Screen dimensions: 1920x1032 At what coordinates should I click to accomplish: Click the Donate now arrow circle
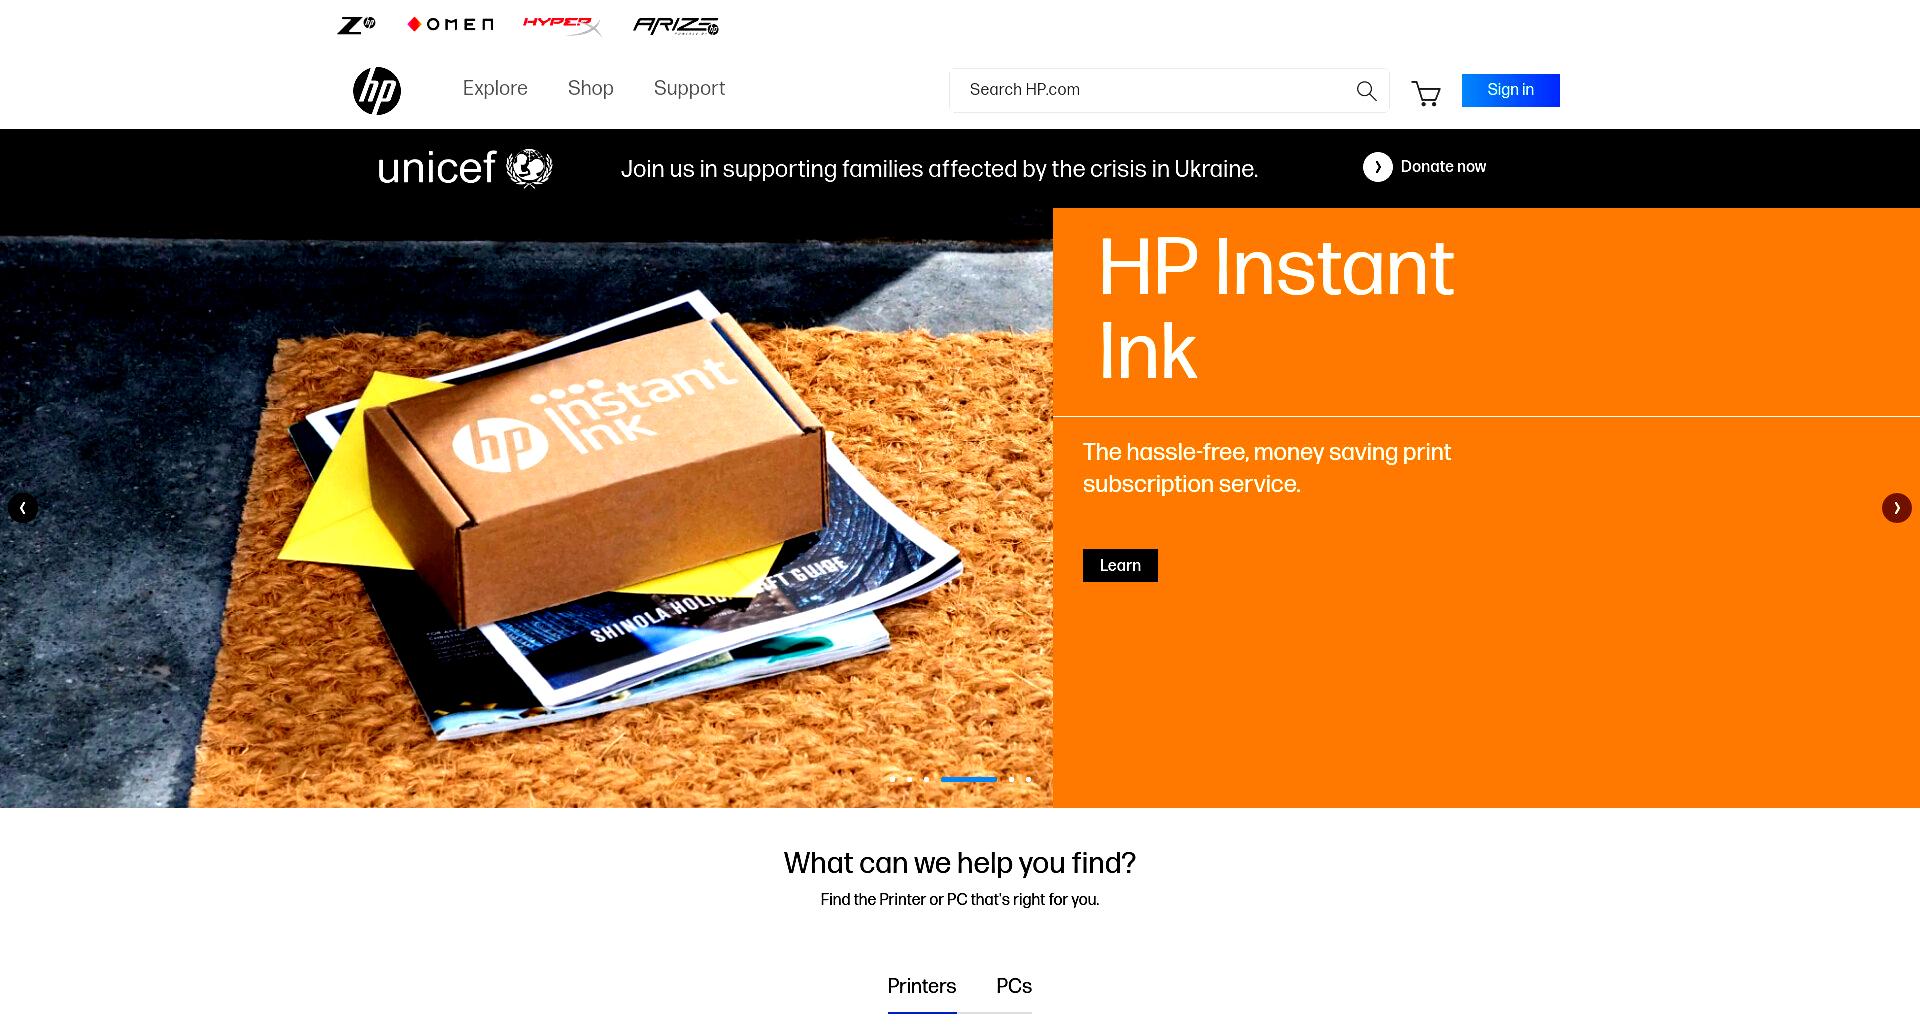click(x=1377, y=167)
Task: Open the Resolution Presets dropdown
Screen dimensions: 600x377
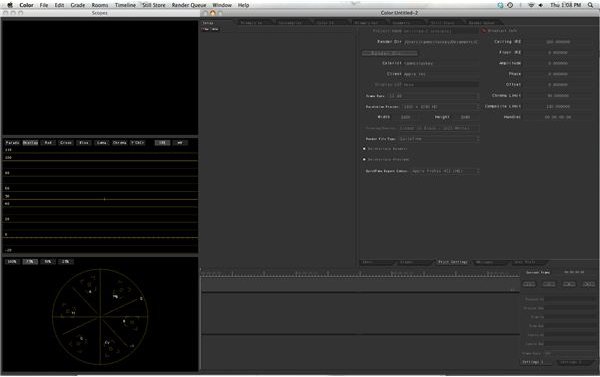Action: point(440,107)
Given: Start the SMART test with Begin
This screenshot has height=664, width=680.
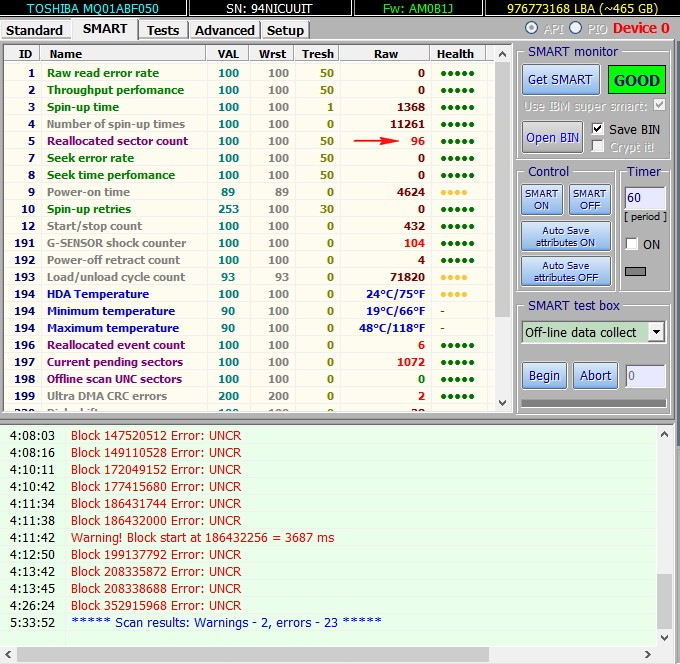Looking at the screenshot, I should 544,376.
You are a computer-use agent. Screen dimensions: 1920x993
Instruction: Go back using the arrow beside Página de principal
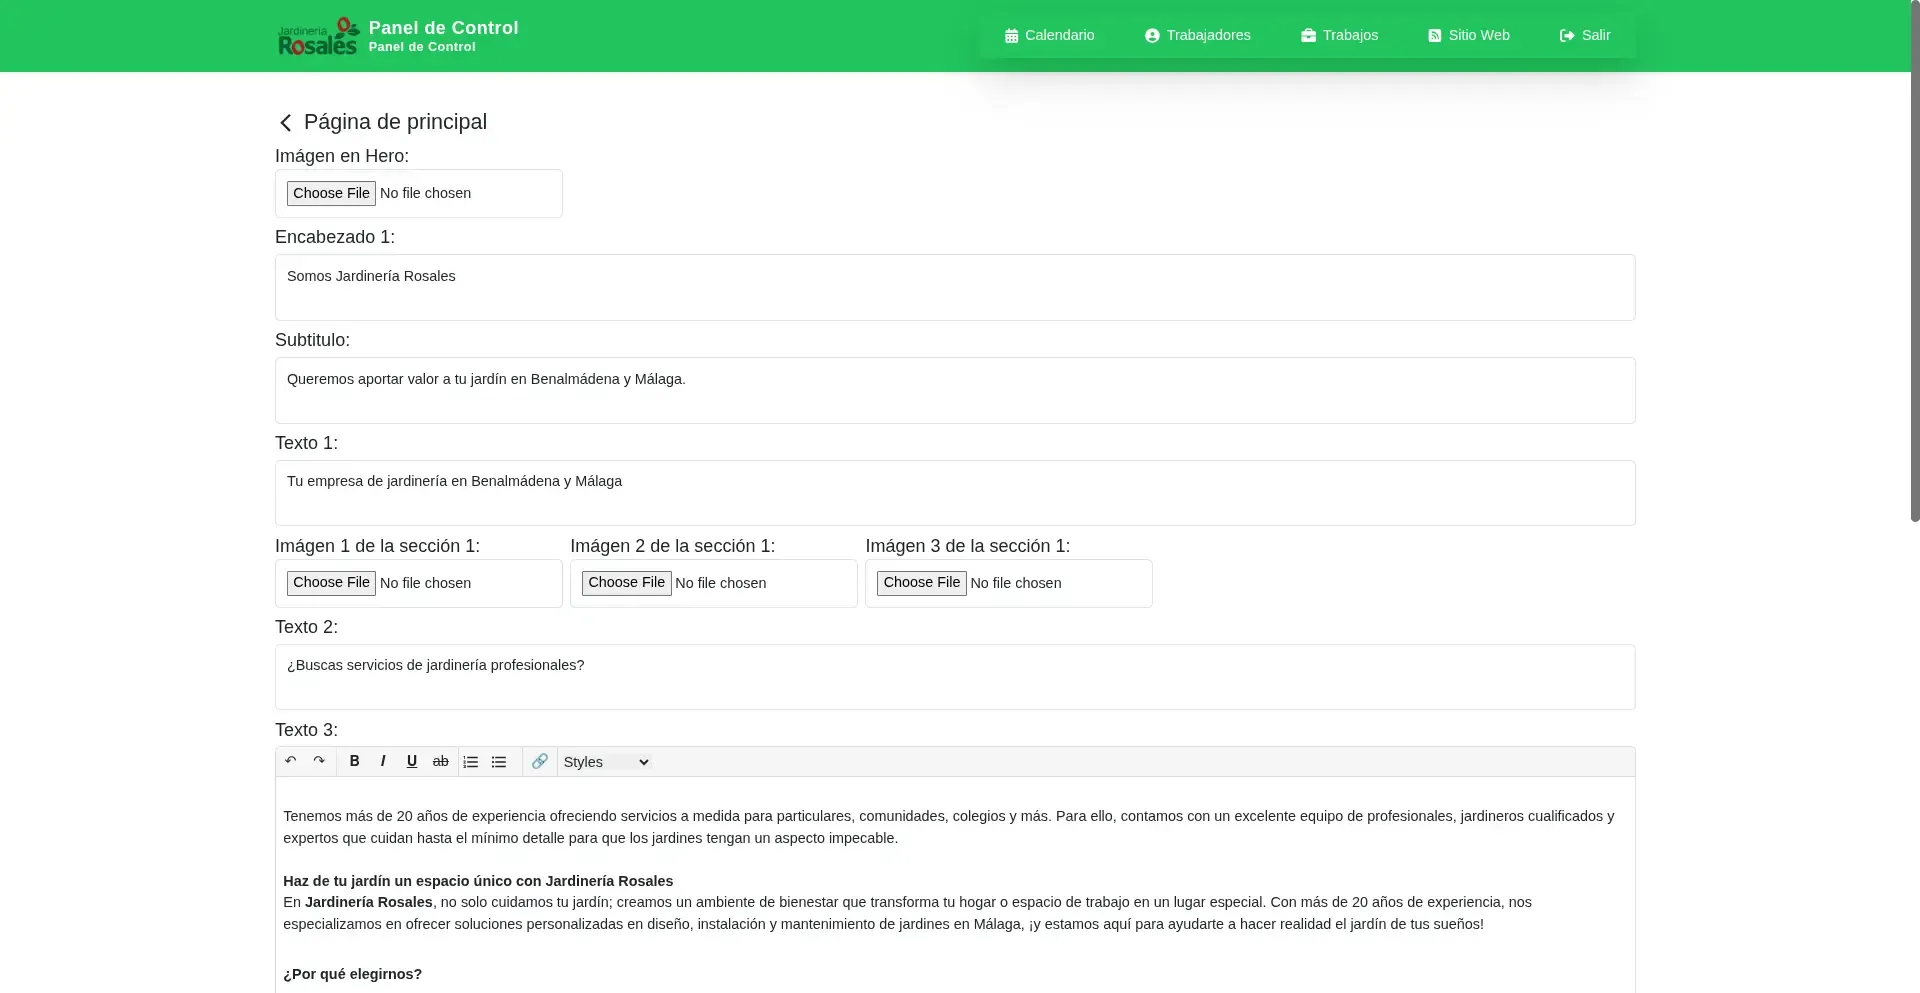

### [ACTIVITY]
Write out the listing above exactly as it stands, pictures excluded.

### [TASK ANSWER]
Screen dimensions: 1920x1032 At what coordinates should I click to accomplish: Click the Donate now arrow circle
click(x=1377, y=167)
Task: Open the Resolution Presets dropdown
Screen dimensions: 600x377
Action: point(440,107)
Given: Start the SMART test with Begin
This screenshot has height=664, width=680.
Looking at the screenshot, I should 544,376.
You are a computer-use agent. Screen dimensions: 1920x993
Instruction: Go back using the arrow beside Página de principal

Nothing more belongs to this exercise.